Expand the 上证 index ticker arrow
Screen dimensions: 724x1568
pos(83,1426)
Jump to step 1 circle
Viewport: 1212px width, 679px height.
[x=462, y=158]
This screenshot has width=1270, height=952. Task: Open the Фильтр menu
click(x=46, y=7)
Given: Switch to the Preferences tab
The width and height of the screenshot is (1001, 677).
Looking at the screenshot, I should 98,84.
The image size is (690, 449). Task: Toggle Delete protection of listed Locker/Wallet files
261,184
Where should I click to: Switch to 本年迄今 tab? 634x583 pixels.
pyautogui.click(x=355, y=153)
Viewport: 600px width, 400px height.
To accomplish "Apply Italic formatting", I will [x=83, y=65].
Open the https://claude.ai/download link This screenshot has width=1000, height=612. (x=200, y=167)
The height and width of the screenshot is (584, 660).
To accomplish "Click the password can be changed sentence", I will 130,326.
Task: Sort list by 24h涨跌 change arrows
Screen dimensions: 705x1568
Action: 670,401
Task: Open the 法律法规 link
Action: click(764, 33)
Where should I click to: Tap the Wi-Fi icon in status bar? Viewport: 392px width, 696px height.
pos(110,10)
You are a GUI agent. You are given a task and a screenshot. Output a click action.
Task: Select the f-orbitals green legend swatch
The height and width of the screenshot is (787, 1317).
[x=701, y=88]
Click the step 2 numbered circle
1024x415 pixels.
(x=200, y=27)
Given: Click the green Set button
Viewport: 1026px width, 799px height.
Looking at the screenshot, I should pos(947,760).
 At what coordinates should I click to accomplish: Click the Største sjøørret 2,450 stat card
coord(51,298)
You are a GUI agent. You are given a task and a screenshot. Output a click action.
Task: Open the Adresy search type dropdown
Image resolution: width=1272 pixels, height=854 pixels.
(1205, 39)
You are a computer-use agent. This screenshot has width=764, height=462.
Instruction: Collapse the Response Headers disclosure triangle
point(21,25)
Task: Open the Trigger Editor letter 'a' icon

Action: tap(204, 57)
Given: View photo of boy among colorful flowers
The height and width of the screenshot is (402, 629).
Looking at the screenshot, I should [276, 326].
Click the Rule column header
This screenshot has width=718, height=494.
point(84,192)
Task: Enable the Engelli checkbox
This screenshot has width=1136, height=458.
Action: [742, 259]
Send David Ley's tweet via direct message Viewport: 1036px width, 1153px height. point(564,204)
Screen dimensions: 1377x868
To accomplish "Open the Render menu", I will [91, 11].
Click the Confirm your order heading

========================================

▶ **PROBLEM DETAILS**: Each line from the one containing "Send David Ley's" through the end of the material should be restated word for word; leave out every line before it.

▶ **TASK SOLUTION**:
Send David Ley's tweet via direct message Viewport: 1036px width, 1153px height. point(564,204)
Screen dimensions: 1377x868
To accomplish "Open the Render menu", I will [91, 11].
Click the Confirm your order heading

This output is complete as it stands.